TASK
The material below holds pictures; leave them out and reproduce exactly the lines from the one with "The height and width of the screenshot is (492, 1080)." through the one with "Click the refresh icon in Novo button", inclusive.
────────────────────────────────────────
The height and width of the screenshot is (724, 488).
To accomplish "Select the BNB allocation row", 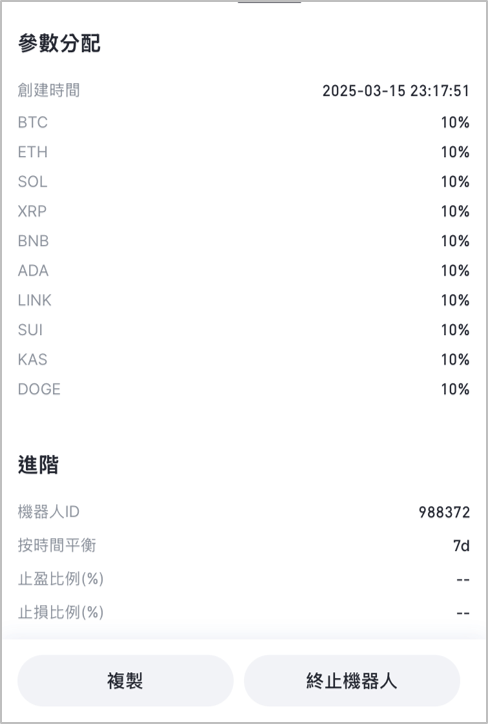I will [x=244, y=241].
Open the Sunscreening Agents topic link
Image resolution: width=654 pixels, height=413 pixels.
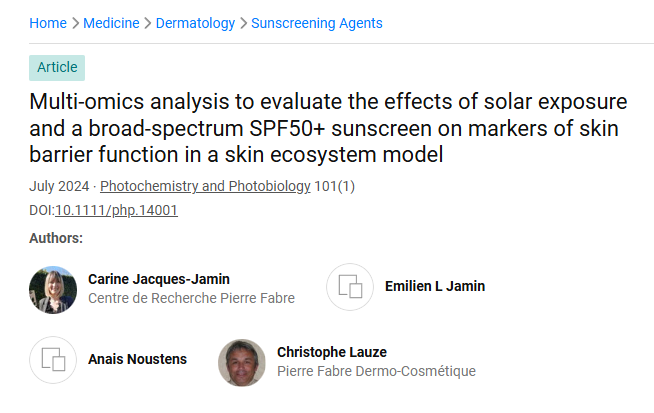point(316,23)
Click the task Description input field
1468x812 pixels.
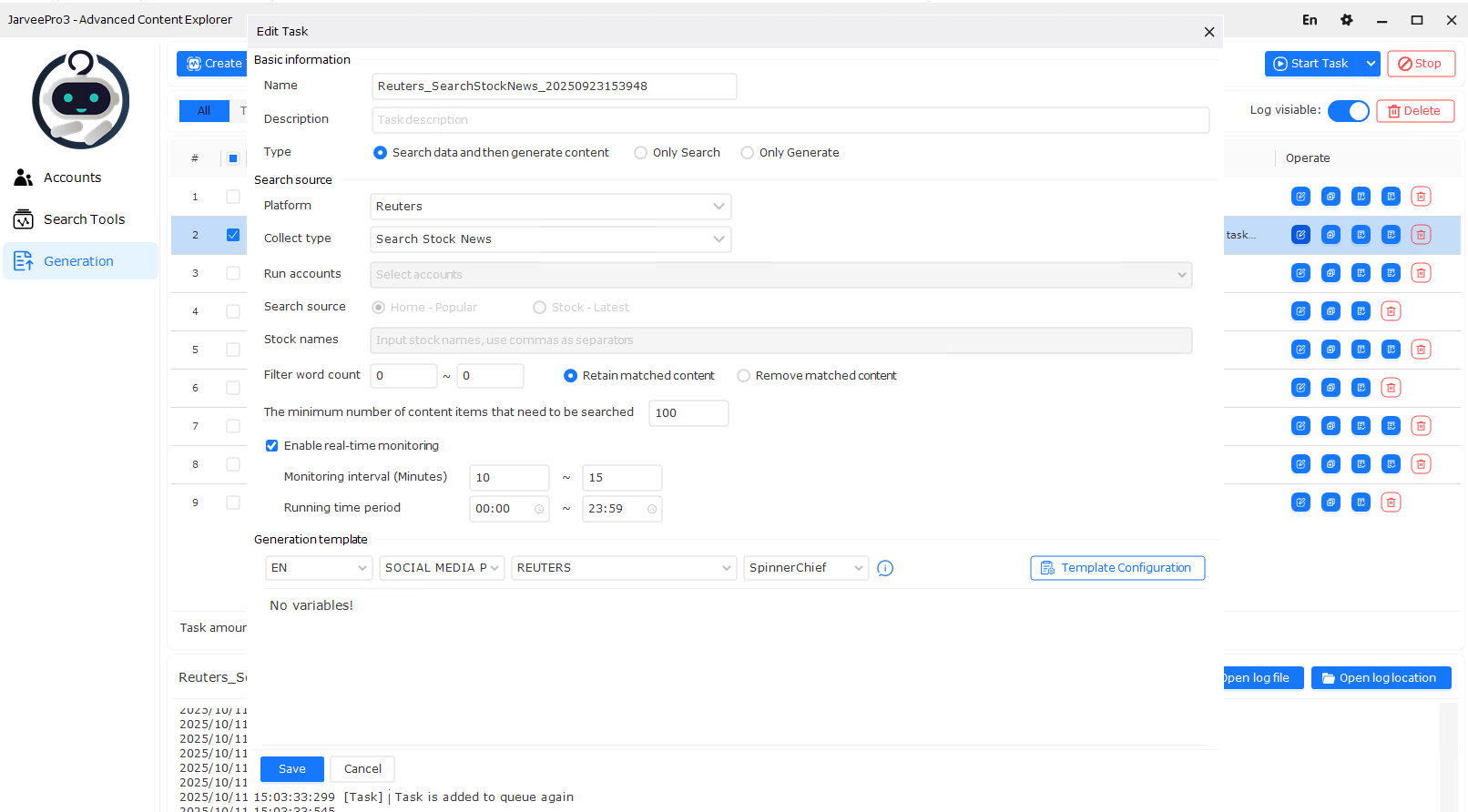[x=790, y=120]
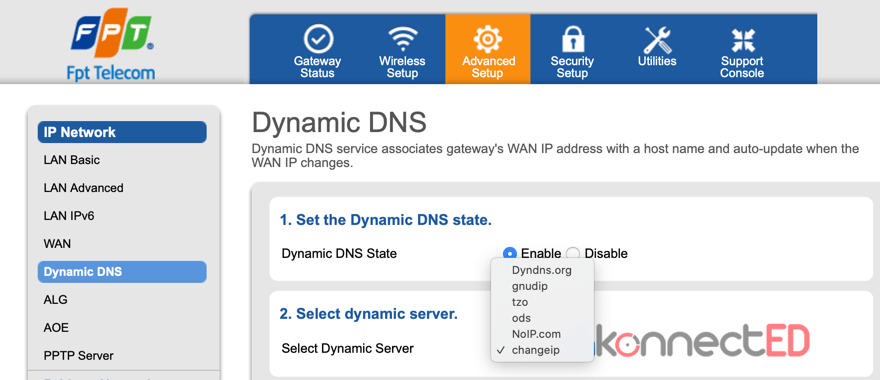The height and width of the screenshot is (380, 880).
Task: Open the LAN Basic sidebar item
Action: pyautogui.click(x=72, y=160)
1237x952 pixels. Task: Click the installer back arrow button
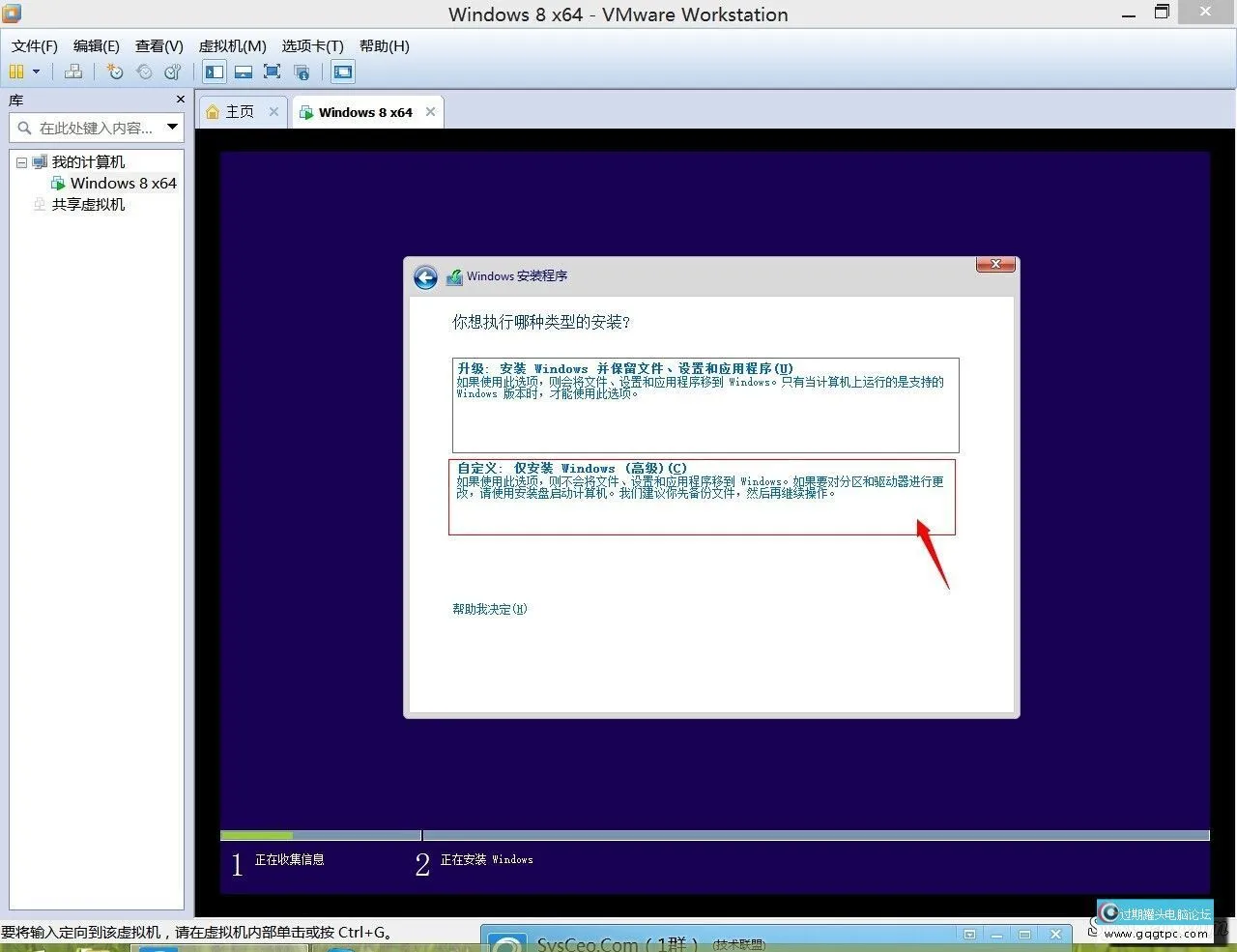425,277
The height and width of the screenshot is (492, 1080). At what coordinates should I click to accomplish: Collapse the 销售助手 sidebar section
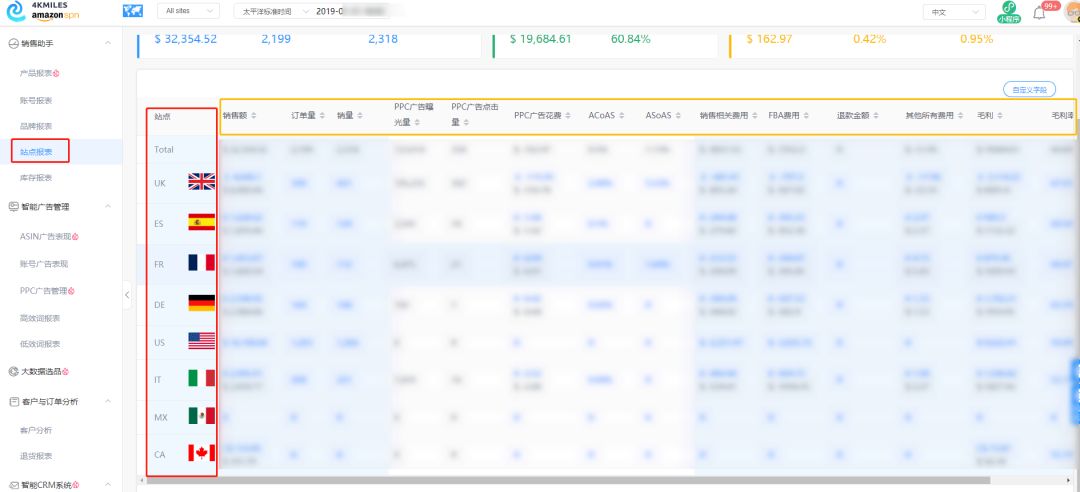tap(108, 43)
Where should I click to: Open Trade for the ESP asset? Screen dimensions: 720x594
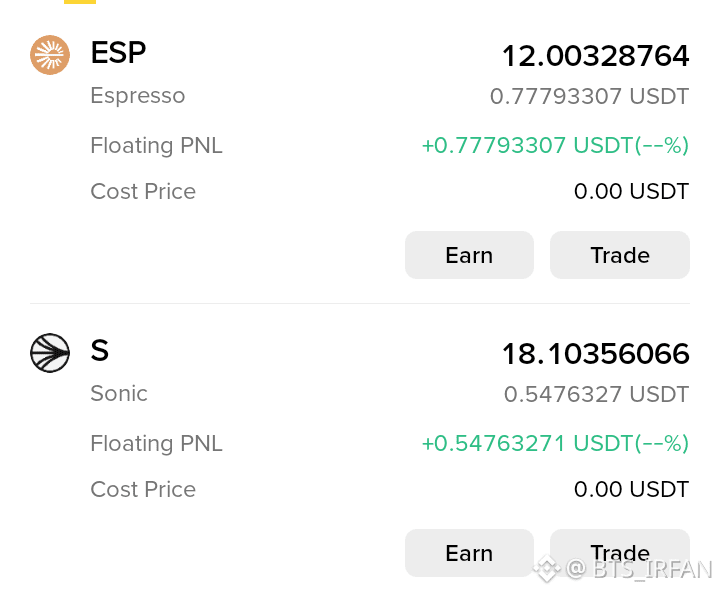620,255
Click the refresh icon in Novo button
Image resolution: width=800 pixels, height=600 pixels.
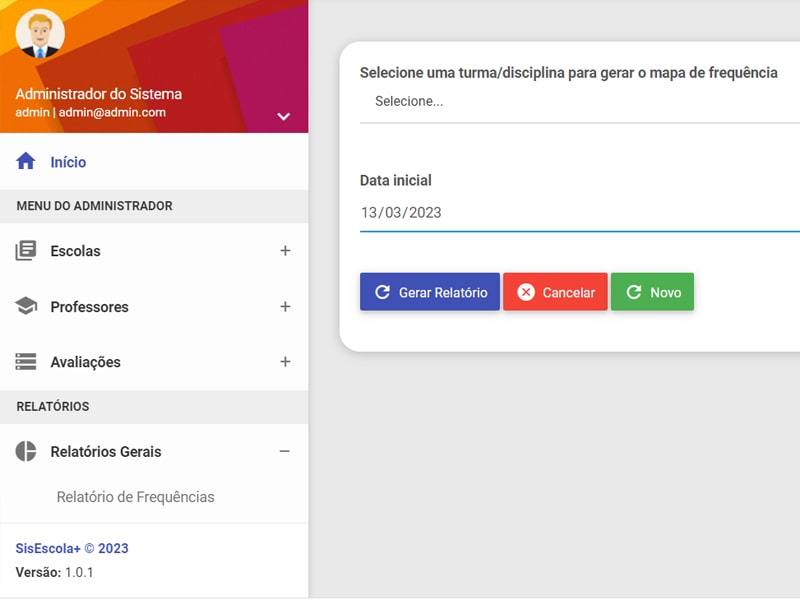634,293
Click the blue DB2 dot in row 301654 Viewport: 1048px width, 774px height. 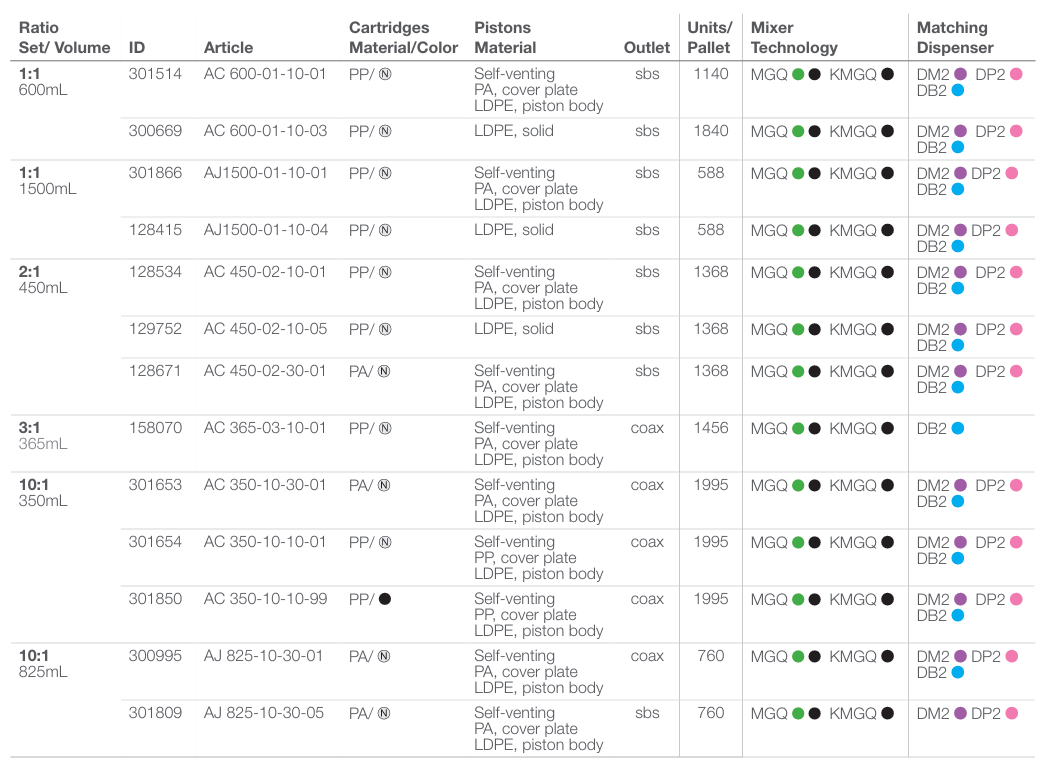[957, 558]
────────────────────────────────────────
ANSWER TO THIS EXERCISE
The height and width of the screenshot is (492, 1080). At what coordinates should I click to accomplish: Collapse the 销售助手 sidebar section
tap(108, 43)
Where should I click to: Open Trade for the ESP asset? Screen dimensions: 720x594
620,255
Click the refresh icon in Novo button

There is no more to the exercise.